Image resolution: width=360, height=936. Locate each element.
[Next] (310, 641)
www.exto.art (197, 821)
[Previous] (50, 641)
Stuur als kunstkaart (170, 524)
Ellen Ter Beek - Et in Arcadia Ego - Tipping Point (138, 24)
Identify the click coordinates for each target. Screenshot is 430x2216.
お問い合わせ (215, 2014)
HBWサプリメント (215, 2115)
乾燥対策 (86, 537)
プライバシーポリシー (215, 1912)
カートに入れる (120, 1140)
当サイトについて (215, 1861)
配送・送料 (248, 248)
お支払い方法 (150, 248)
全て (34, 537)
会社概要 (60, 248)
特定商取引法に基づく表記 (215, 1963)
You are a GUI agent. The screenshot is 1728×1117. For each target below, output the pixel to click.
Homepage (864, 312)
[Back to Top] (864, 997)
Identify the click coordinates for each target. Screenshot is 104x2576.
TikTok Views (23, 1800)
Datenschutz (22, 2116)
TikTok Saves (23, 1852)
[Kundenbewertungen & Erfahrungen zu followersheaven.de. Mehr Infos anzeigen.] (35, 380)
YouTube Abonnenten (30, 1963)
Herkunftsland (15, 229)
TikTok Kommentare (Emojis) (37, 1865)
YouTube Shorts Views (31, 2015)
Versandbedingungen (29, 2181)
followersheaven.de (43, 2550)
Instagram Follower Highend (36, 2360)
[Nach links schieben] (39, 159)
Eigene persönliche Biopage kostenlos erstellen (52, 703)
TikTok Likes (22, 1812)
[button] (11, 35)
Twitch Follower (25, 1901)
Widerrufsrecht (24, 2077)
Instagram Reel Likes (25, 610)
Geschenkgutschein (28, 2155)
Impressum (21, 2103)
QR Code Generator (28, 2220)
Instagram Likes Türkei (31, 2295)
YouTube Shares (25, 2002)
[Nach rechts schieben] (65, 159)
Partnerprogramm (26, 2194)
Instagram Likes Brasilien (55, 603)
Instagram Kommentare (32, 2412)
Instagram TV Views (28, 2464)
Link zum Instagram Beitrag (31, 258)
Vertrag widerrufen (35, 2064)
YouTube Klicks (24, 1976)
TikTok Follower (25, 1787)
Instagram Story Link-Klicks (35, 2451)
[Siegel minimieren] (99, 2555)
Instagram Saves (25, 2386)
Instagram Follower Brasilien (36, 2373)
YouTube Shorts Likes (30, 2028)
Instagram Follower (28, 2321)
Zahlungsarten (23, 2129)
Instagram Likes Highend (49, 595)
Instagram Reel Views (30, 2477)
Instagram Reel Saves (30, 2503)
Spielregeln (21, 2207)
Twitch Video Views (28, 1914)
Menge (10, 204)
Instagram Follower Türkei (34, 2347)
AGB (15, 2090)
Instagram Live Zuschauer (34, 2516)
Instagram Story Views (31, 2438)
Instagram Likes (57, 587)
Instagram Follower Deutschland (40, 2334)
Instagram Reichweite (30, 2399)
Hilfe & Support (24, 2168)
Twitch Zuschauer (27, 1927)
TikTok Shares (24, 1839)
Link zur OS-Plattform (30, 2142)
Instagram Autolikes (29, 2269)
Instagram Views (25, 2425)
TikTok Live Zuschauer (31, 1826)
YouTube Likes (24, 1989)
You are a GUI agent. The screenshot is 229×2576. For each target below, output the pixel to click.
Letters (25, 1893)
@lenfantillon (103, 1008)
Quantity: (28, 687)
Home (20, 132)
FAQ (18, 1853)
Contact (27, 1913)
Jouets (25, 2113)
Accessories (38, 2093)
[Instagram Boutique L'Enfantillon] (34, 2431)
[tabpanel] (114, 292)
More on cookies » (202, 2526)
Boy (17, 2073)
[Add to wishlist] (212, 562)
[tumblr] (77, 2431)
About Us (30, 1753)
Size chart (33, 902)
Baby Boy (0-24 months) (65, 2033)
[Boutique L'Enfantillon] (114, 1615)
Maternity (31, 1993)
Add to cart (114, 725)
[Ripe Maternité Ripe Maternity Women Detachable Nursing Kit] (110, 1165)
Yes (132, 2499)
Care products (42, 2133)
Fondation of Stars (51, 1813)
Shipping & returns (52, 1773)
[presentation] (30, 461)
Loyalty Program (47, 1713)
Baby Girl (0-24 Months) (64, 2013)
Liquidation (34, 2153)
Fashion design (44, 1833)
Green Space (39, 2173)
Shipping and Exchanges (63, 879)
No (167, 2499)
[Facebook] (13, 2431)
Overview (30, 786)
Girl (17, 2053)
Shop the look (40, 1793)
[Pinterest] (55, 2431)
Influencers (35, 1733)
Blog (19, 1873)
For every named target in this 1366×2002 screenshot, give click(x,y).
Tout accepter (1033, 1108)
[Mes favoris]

##############################

### Goal of the exercise
Would you retype exactly the lines above, from the line with "Instagram Follower Brasilien (36, 2373)" to the line with "Menge (10, 204)", with both end lines kept and nothing more?

### Solution to this problem
Instagram Follower Brasilien (36, 2373)
YouTube Shorts Likes (30, 2028)
Instagram Follower (28, 2321)
Zahlungsarten (23, 2129)
Instagram Likes Highend (49, 595)
Instagram Reel Views (30, 2477)
Instagram Reel Saves (30, 2503)
Spielregeln (21, 2207)
Twitch Video Views (28, 1914)
Menge (10, 204)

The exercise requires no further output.